L’action sur le changement climatique constitue sans doute le plus grand défi de politique publique de notre époque. Depuis au moins cinquante ans [Benton, 1970 ; Madden et Ramanathan, 1980], les données scientifiques confirment l'idée que la planète se réchauffe et qu’elle se réchauffe à cause de l'activité humaine. Les chercheurs en sciences naturelles ont fait leur travail.
C’est désormais principalement d'un problème de sciences sociales. Les forces économiques sont en grande partie à l'origine du problème du dioxyde de carbone et pourtant notre discipline est actuellement peu visible. Comme nous le montrerons, les articles publiés dans nos principales revues sont étonnamment rares et loin d'être à la hauteur de l'ampleur du problème et de la contribution potentielle et nécessaire de la science économique. Nous sommes désolés de dire que nous pensons que les économistes laissent tomber la civilisation humaine, y compris leurs propres petits-enfants et arrière-petits-enfants.

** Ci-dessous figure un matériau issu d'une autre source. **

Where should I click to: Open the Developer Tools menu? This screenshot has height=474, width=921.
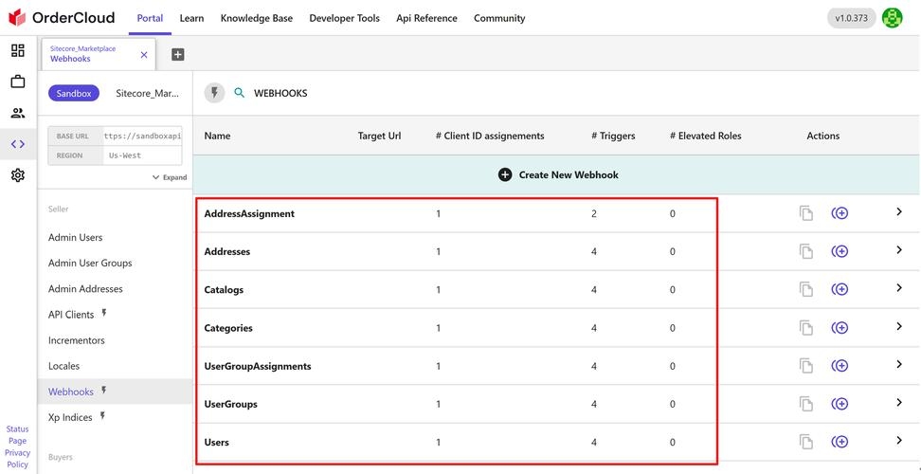point(344,18)
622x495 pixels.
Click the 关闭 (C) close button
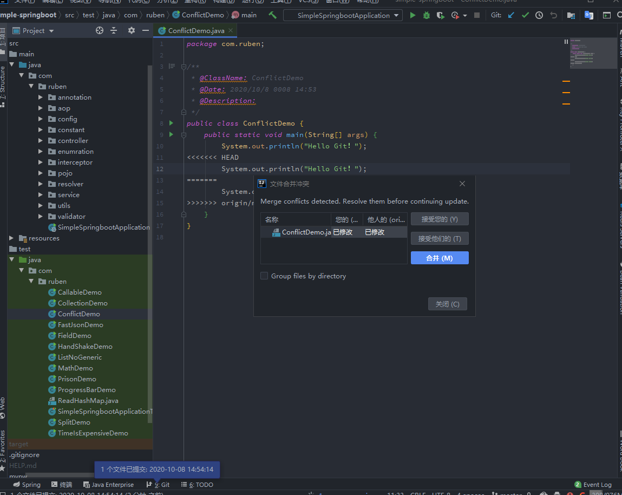click(447, 304)
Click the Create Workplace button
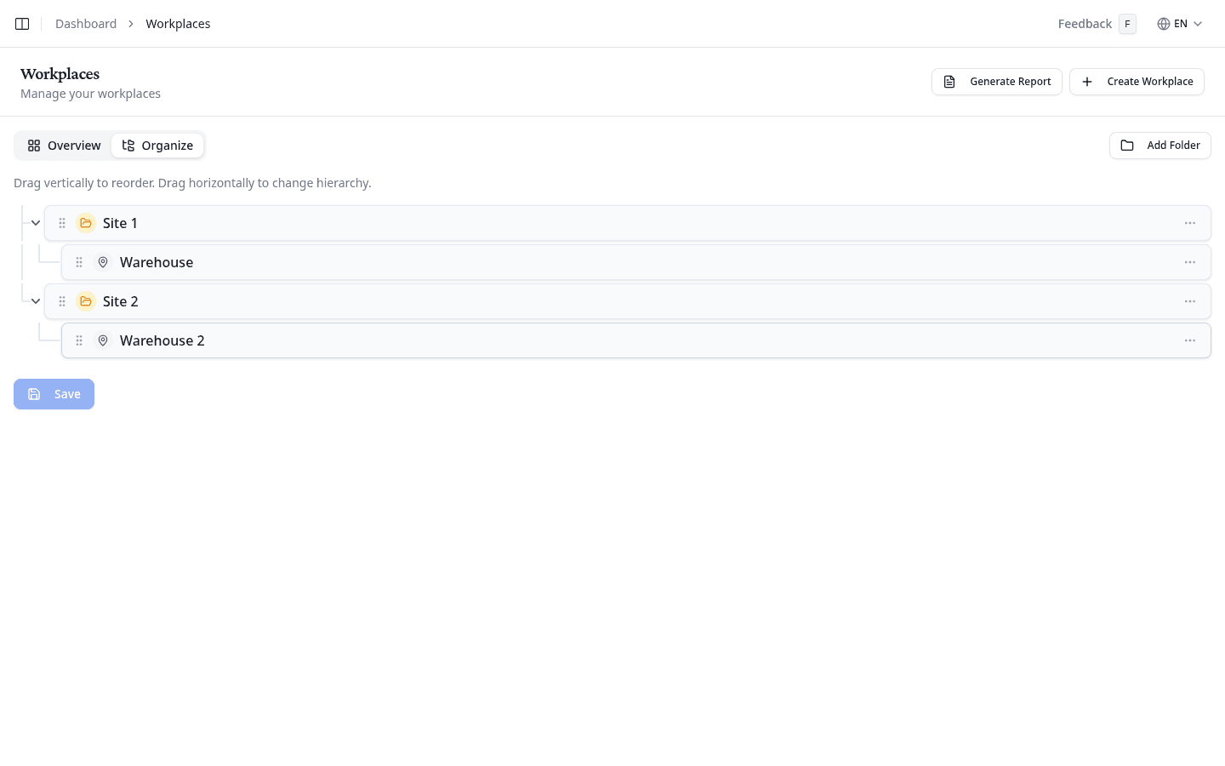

Il est temps (comme nous le soutenons dans Oswald et Stern [2019]) pour notre discipline de s’engager dans une discussion sérieuse sur ses priorités et ce que peut être sa contribution. Nous tentons ici de résumer quelques idées issues de notre article.
Les concentrations atmosphériques de dioxyde de carbone dépassent désormais les 400 parties par million (ppm) et la dernière fois que cela s'est produit la température moyenne à la surface de la planète était d'environ 3 °C supérieure à celle de la fin du dix-neuvième siècle (le point de référence habituel). Le niveau de la mer était alors de 10 à 20 mètres plus élevé qu'aujourd'hui. C'était il y a environ trois millions d'années ; l'Homo sapiens est présent sur Terre depuis environ 250.000 ans. Nos civilisations fondamentales, avec la culture des céréales et les peuplements humains et excédents associés, se sont développées pendant l'Holocène, depuis le réchauffement qui a suivi la dernière période glaciaire, couvrant pratiquement les 10.000 dernières années. Cette période bénigne a connu approximativement plus ou moins 1 °C. Nous sommes maintenant, à 1 °C, à la limite supérieure. De plus, nous ajoutons 2 ppm de CO2 par an et nous nous dirigeons donc probablement vers une hausse des températures 3 °C ou plus au cours du siècle prochain, à moins que nous n'apportions des changements radicaux et rapides à nos processus de production et de consommation.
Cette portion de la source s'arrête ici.